The battle for Olympic glory has moved into the labs of rogue scientists. Though anti-doping agencies are chasing sportsmen who cheat by using drugs, they may not be able to put the genie back into the bottle because the users skip nimbly from one designer steroid to another. Also, sports bodies and countries tend to protect potential medal winners for monetary gains and national prestige.

But that’s not the whole story. Looming ominously in the horizon are the “gene jabs”. As a recent press release noted, “Muscle-directed gene transfer of laboratory mice resulted in super mice, with muscles 15 to 30 per cent greater than normal.” Perhaps, with proper exercise regimes, muscle strength could even be doubled. Research on how to detect gene therapy is underway, but the magnitude of the problem is daunting. After gene transfer and the administration of growth hormones, undetectable steroids and EPO (another hormone), an athlete can even launch a javelin or throw a discuss into the stands. A Superman for real!

For the sports lover who knows little more than the fact that drugs enhance performance, I briefly narrate the experience of Stuart Steven, an amateur cyclist who ventured into the world of performance-enhancing drugs and put himself in the care of a doctor who worked with many athletes. His regime started with HGH (human growth hormone). There is still no means of detecting HGH, a protein produced by the pituitary gland which — amongst other things — helps “sexual function, bone strength, energy levels, protein formation and tissue repair”.

Then came testosterone, which produces more protein, and hence more muscles, energy and aggression. This was followed by EPO, a hormone that has amazing endurance-boosting qualities. It “boosts oxygen levels in the blood by prompting the bone marrow to produce more red blood cells”. After Steven had been administered all these drugs, he participated in a 200-mile cycle race, which finishes in about eleven-and-a-half hours. “About 10 hours in,” he writes, “it dawned on me that something was happening. All around me were good, strong riders who looked as worn-out as you’d expect after 10 hours in the saddle. I was tired, but felt curiously strong, annoyingly talkative and fresh — eager to hammer the last 40 miles.”

The next morning, Steven felt that he could easily ride another 200 miles. “I realized that I’d entered another world, the realm of instant recovery.” A month later, when another anabolic steroid was introduced in the mix, the effect was so powerful, fast and difficult to modulate that Steven felt he was “hanging on to a car moving at 60 miles an hour”. Steven lost 6 pounds of fat but gained 12 pounds in muscle.
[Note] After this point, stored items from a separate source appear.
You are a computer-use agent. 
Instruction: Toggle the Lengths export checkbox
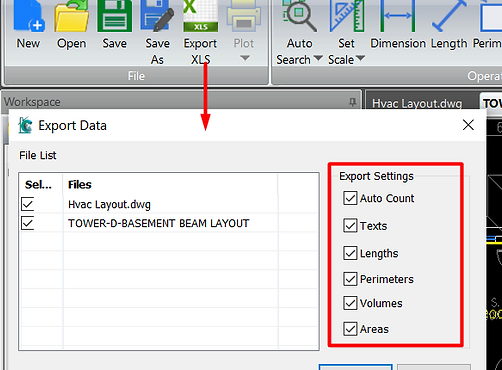pos(350,253)
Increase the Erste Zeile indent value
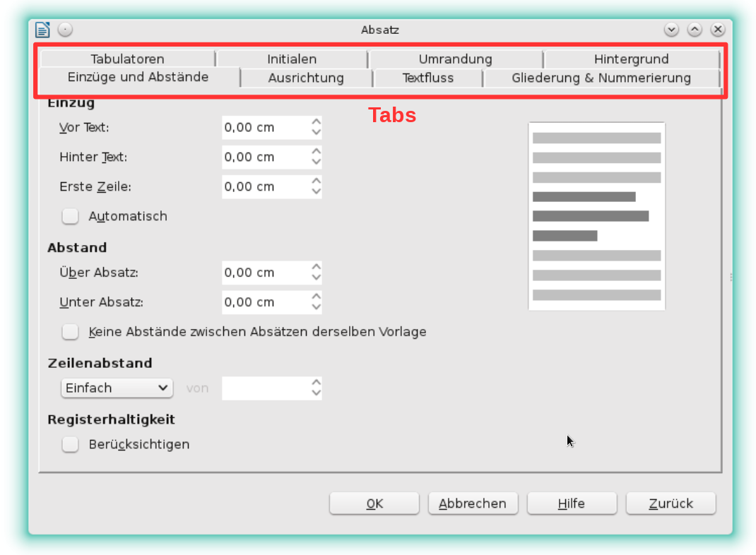 [316, 181]
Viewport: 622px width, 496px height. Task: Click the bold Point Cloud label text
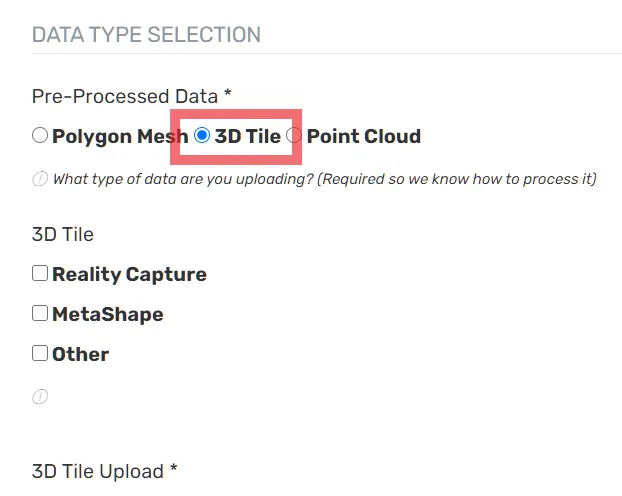[364, 136]
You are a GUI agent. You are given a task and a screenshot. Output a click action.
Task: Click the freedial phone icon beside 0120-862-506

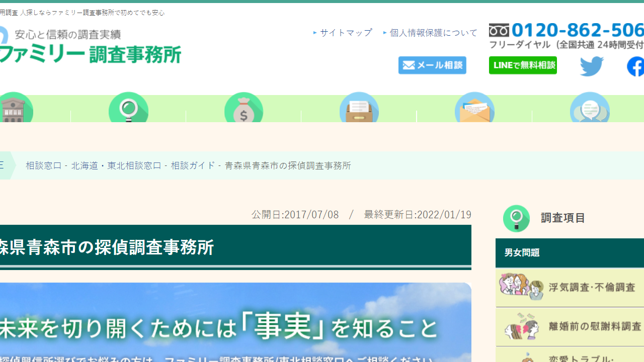coord(499,30)
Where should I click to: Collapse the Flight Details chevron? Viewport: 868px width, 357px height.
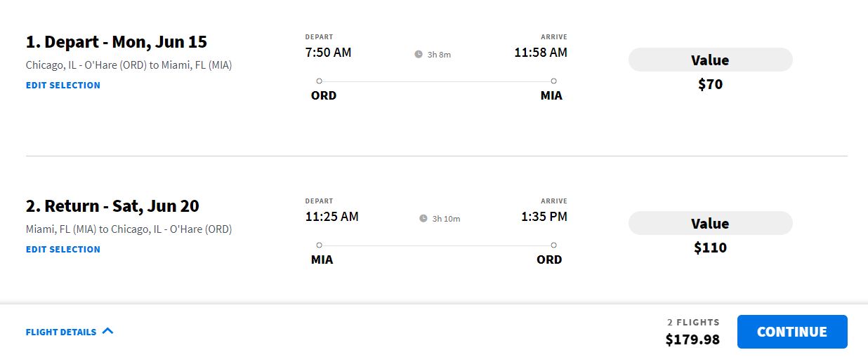(x=107, y=331)
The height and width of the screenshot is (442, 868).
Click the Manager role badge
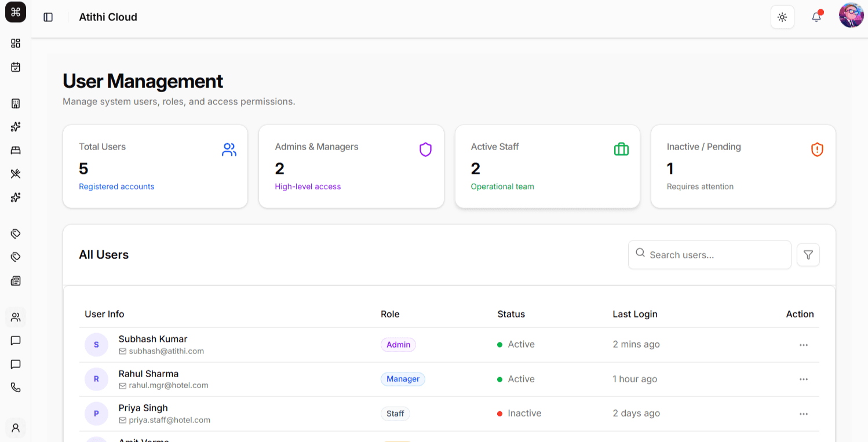[x=403, y=379]
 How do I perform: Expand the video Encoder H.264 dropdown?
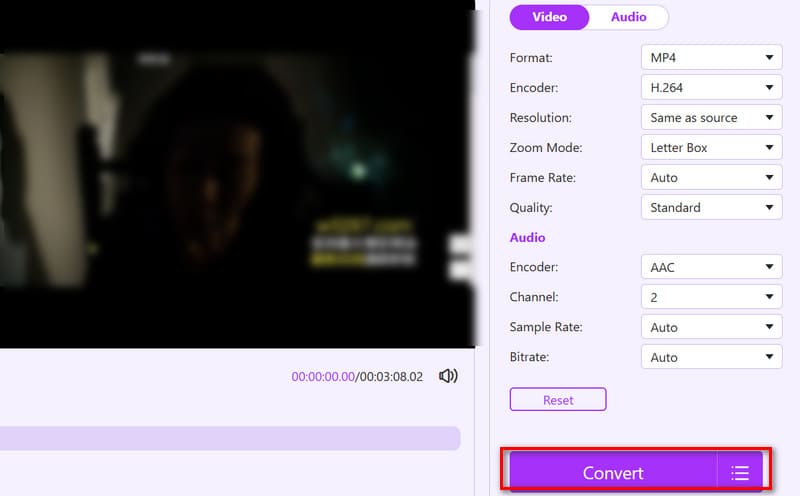point(711,87)
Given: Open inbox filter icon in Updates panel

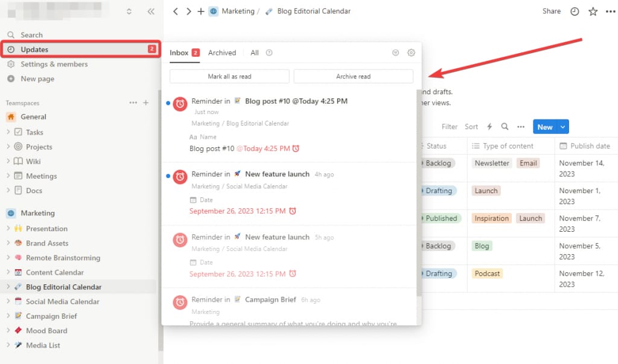Looking at the screenshot, I should coord(395,53).
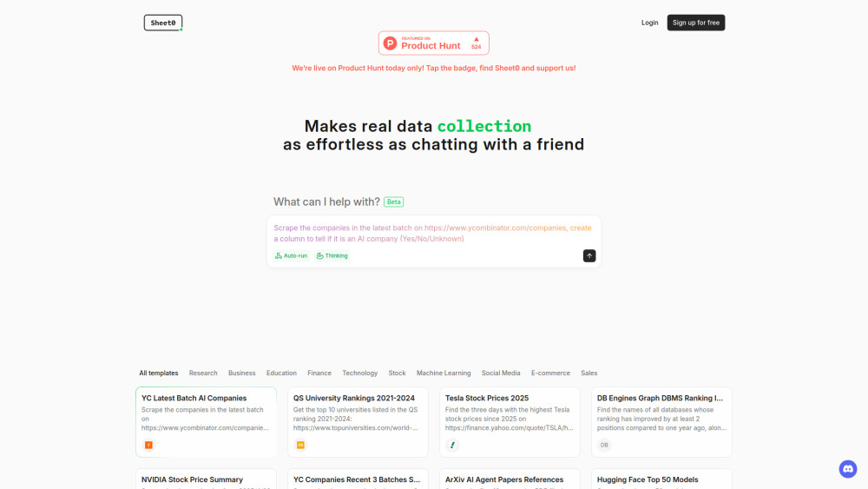
Task: Switch to the Finance category tab
Action: 319,373
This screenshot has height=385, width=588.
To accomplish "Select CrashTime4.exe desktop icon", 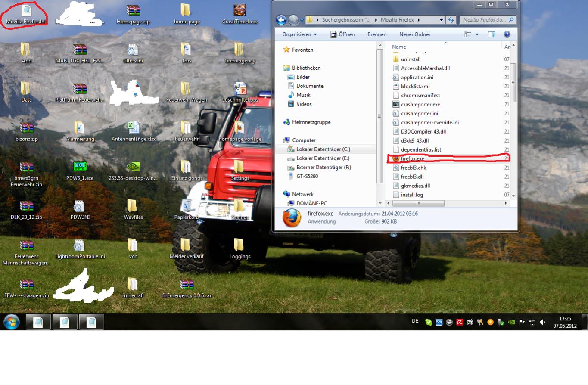I will tap(240, 14).
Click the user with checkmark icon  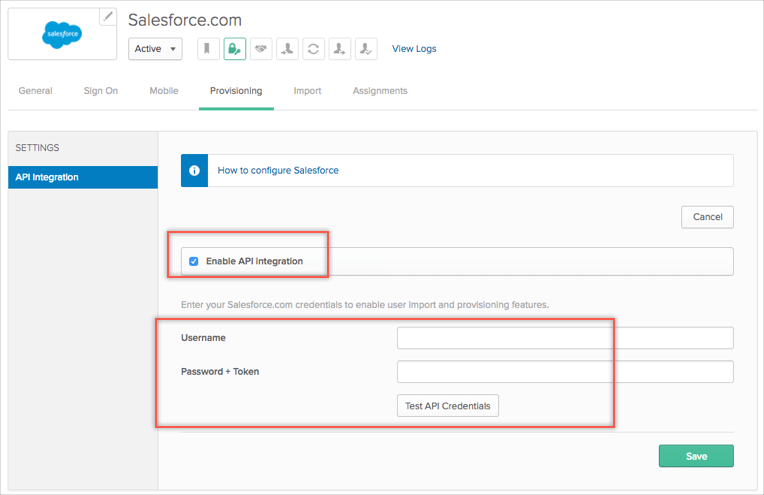pyautogui.click(x=366, y=49)
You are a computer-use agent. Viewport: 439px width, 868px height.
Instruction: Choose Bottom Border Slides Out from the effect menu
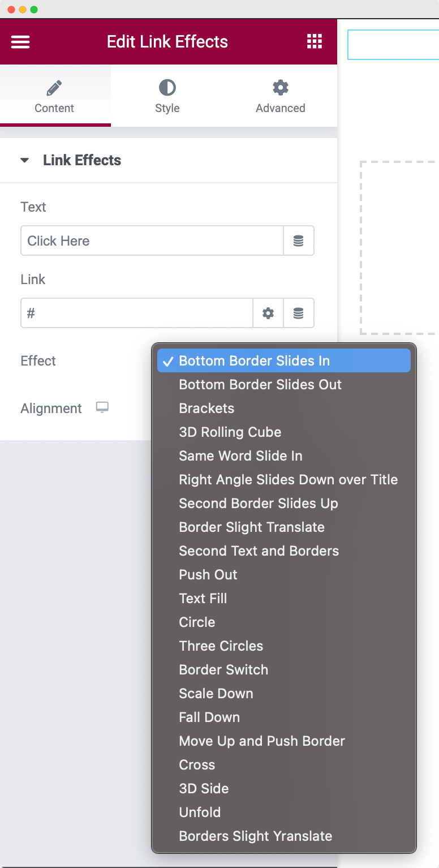pos(260,384)
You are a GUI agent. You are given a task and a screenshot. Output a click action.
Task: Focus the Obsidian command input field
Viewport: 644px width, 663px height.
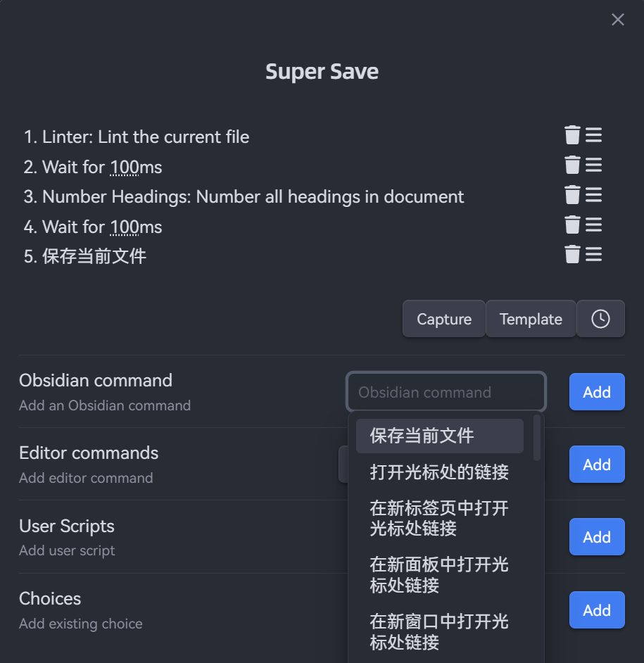pos(446,392)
The regime cost him $7,500 — a paltry sum considering the astronomical sums world-class performers earn. But nothing in life is free. If you exploit the body and violate nature’s balance, there is usually a heavy price to be paid.

It is still too early to say that the Olympic movement has come full circle. But it has indeed been hijacked. The Olympic flame and slogan, “Altius, Citius, Fortius”, seems have a hollow ring about it nowadays; bereft of the high esteem in which the principles were held, the slogan is like a firefly in a halogen world.

Yet the magic remains, even though one never knows what is behind a soulstirring perfect ten or an enthralling leap to glory in the long jump. Perfection in sports is intoxicating to watch and sends the spirits soaring. One can only fervently hope that drug cheats, rogue scientists and “gene jabs” are eliminated and the Olympic spirit is revived.